The influence of different machining technologies on fatigue life is investigated.As shown in Fig.3，the surface roughness is inversely proportional to the fatigue life.There is no significant difference in the work hardening between F260S2800 and WEDM through EBSD and hardness characterization， indicating that the fatigue failure of these two machining processes is mainly affected by surface roughness.The work hardening degree of F260S2000 and blunt tool is significantly higher than that of WEDM and F260S2800， and the fatigue life of specimens under these two machining techniques is lower.There is little difference in work-hardening between F260S2000 and blunt tool， but there is a big difference in surface roughness.Result shows that there is little difference in fatigue life between F260S2000 and blunt tool， and the influence of roughness on fatigue life is small when the roughness is greater than or equal to 0.563 μm.The cracks of specimens machined by blunt tool and conventional tool with F260S2000 are initiated at stress concentration caused by the combination of high surface roughness and work hardening， which gives a shorter fatigue crack initiation time.

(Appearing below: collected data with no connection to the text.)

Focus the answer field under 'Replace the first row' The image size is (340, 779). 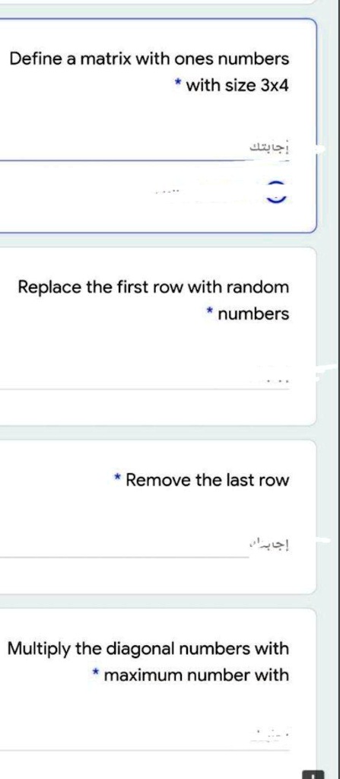145,379
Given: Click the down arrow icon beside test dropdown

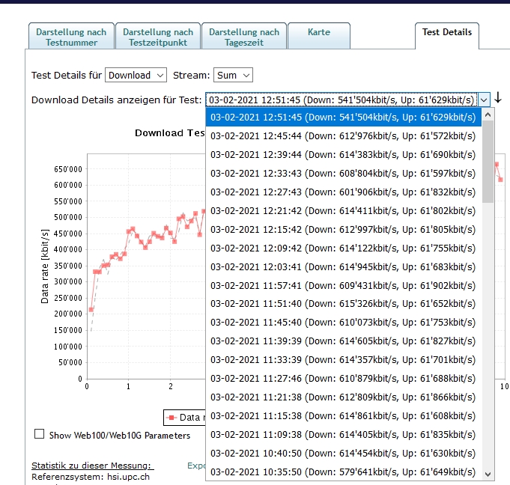Looking at the screenshot, I should click(x=499, y=99).

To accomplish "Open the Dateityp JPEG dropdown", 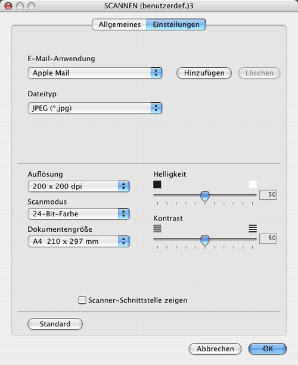I will [x=95, y=108].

According to the analysis of the fracture， the work hardening of WEDM and F260S2800 notch is small， the work hardening of F260S2000 and blunt tool is significantly higher， and the crack initiation is concentrated in the machining defect of notch root.

4 Conclusions

For the third-generation nickel-based superalloy FGH4099， the influence of different machining techniques to the damage of specimens on low-cycle fatigue properties are studied.The conclusions are as follows.

（1） The order of machining techniques with the notch surface roughness increasing from 0.226 to 0.776 is as follows： WEDM， conventional tool with F260S2800， conventional tool with F260S2000，and blunt tool with F600S3500.

（2） WEDM and removal of the surface corrosion layer have the least residual work hardening and minimum plastic deformation.Compared with conventional tool， blunt tool has more work hardening and greater plastic deformation.

（3） The average low cycle fatigue life is negatively correlated with the average notch roughness.That is， the higher the roughness， the shorter the life， but it is not linear.The fatigue life decreases 45% when the surface roughness increases 243%.

（4） The average roughness sum is less than or equal to 0.405 μm， and the defect size produced by machining is too small to produce cracks.When the average roughness is greater than or equal to 0.563 μm， the low cycle fatigue life is mainly affected by the notch machining defects.The notch roughness is large， and the crack starts from the stress concentration of machining defect at the notch root.

（5） The level of fatigue damage of specimens machined by WEDM is the lowest with the highest fatigue life of 80 360 cycle， and specimens machined by blunt tool suffer the most significant fatigue damage with the lowest fatigue life of 43 978 cycle.